Marabout de Roche Karine Miermont

Évocation sensible, à demi-mots, par jeu de mots, navigation d’un texte l’autre, d’une absence à ses manifestations plurielles, de Denis Roche. Dans la discrétion de sa grande pudeur, dans les raretés de ses rencontres avec son voisin, Karine Miermont parvient à donner à entendre son rapport à la langue, à l’image, à l’absence aussi. Par associations sonores, relectures, interprétations Marabout de Roche à écouter tous les « échos parlants » qui font un auteur, et une autrice.

Il faut commencer à évoquer mon ressenti sur ce livre par le malaise, une certaine jalousie sans doute aussi, qu’il provoque en moi. Une question de classe, un persistant sentiment d’exclusion du monde feutré de l’Art. Marabout de Roche parle de la Fabrique, une ancienne usine devenue habitation collective. Milieu fort aisé, l’entre-soi de voisins écrivains, éditeurs, photographe. Jacques Henric et Catherine Millet, Claire Paulhan et avant eux Paule Thévenot et bien sûr Denis Roche et sa femme. Avouer que cela suffit d’habitude à me rebuter, connivences et mascarades sociales de ceux qui détiennent le capital culturel. Mais ceux qui le font, soyons honnêtes, au nom d’une haute idée de l’écriture. Admettre sans doute ainsi que c’est moi qui m’interroge sur cette confortable (matériellement parlant) certitude de soi apte à amener à s’exprimer dans la distanciation, la reprise de textes, tout ce qui fait de la parole une littérature arrêtée.
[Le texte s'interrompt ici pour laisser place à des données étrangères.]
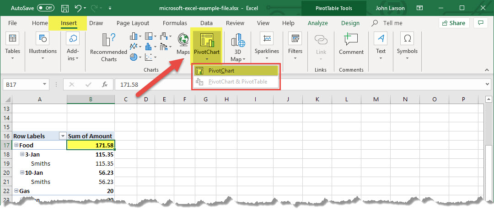The image size is (494, 209).
Task: Collapse the 3-Jan row group
Action: click(x=22, y=155)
Rien ne vaut la littérature : rien de mieux qu’une prose bien balancée, fruit d’une pensée singulière et libre, pour approcher le réel et tenter de le dire. Rien de plus important que de préserver cela, que ça existe. Rien de mieux que les mots et une exigeante recherche

Il faut se laisser gagner par la discrète émotion instillée par Karine Miermont, il faut comprendre à quel point elle s’en sert comme manière de voir ce que fut la démarche, l’itinéraire de toute une vie, de Denis Roche. Pour ceux qui ne le connaîtraient pas, Denis Roche fut photographe, écrivain, directeur au Seuil de l’emblématique collection « Fiction & cie ». Marabout de Roche fonctionne à partir d’une réalité fragmentée, de la croyance qu’elle ne se manifeste que par des silences, des contre-temps quand ce n’est pas des contre-sens. L’autrice signe un de ces livres qui, derrière leur modestie, est de ceux qui restent en mémoire précisément car ils invitent à l’association d’idée, aux rapprochements de textes pour mieux comprendre ce qui nous a échappé. À l’évidence, Karine Miermont veut enregistrer ce qui a été, la grande opacité des présences qui traversent nos vies. Elle y parvient avec un joli sens du concret : des rencontres sur des bancs, la mémoire des arbres qui ornent la cours et dont le souvenir, souvent, tient à des appellations fautives, corrigées.

Voilà, lalie, parler mais à la façon de Denis Roche, paradoxale, comme si ça parlait en silence, comme si en se taisant ça parlait quand même, mais en douce, et peut-être en s’approchant, en regardant, en lisant, peut-on entendre tous ces échos parlants.

Des faits minuscules extrapolés où se devine le poids d’une absence et où, surtout, Marabout de Roche, fait entendre son rapport à la langue. Un jour, avec cette ironie dont il était, semble-t-il coutumier, Denis Roche dit à sa voisine (qu’il encourage à écrire) : « j’espère que tu ne lis pas que de la littérature. » Intrigante et belle déclaration. Karine Miermont d’un mot à l’autre finit par y deviner une autre conception de la littérature à laquelle Denis Roche tente d’accéder : « Que la littérature soit faite de tous les excès de questions possibles. » Alors, une biographie sans réponse, par mosaïque comme on passe d’une photo à l’autre, de la présence, un instant, un endroit, dont elle semble, serait-ce en creux, attester. Peut-être s’agit-il d’inventer des biais, être sur la réserve pour trouver le bon abri. Parler d’écriture en la pratiquant (le style de Miermont brille de ses évidences retenues), montrer dès lors la photographie comme un objet d’une omniprésente absence.


Un grand merci à l’Atelier Contemporain pour l’envoi de ce tombeau.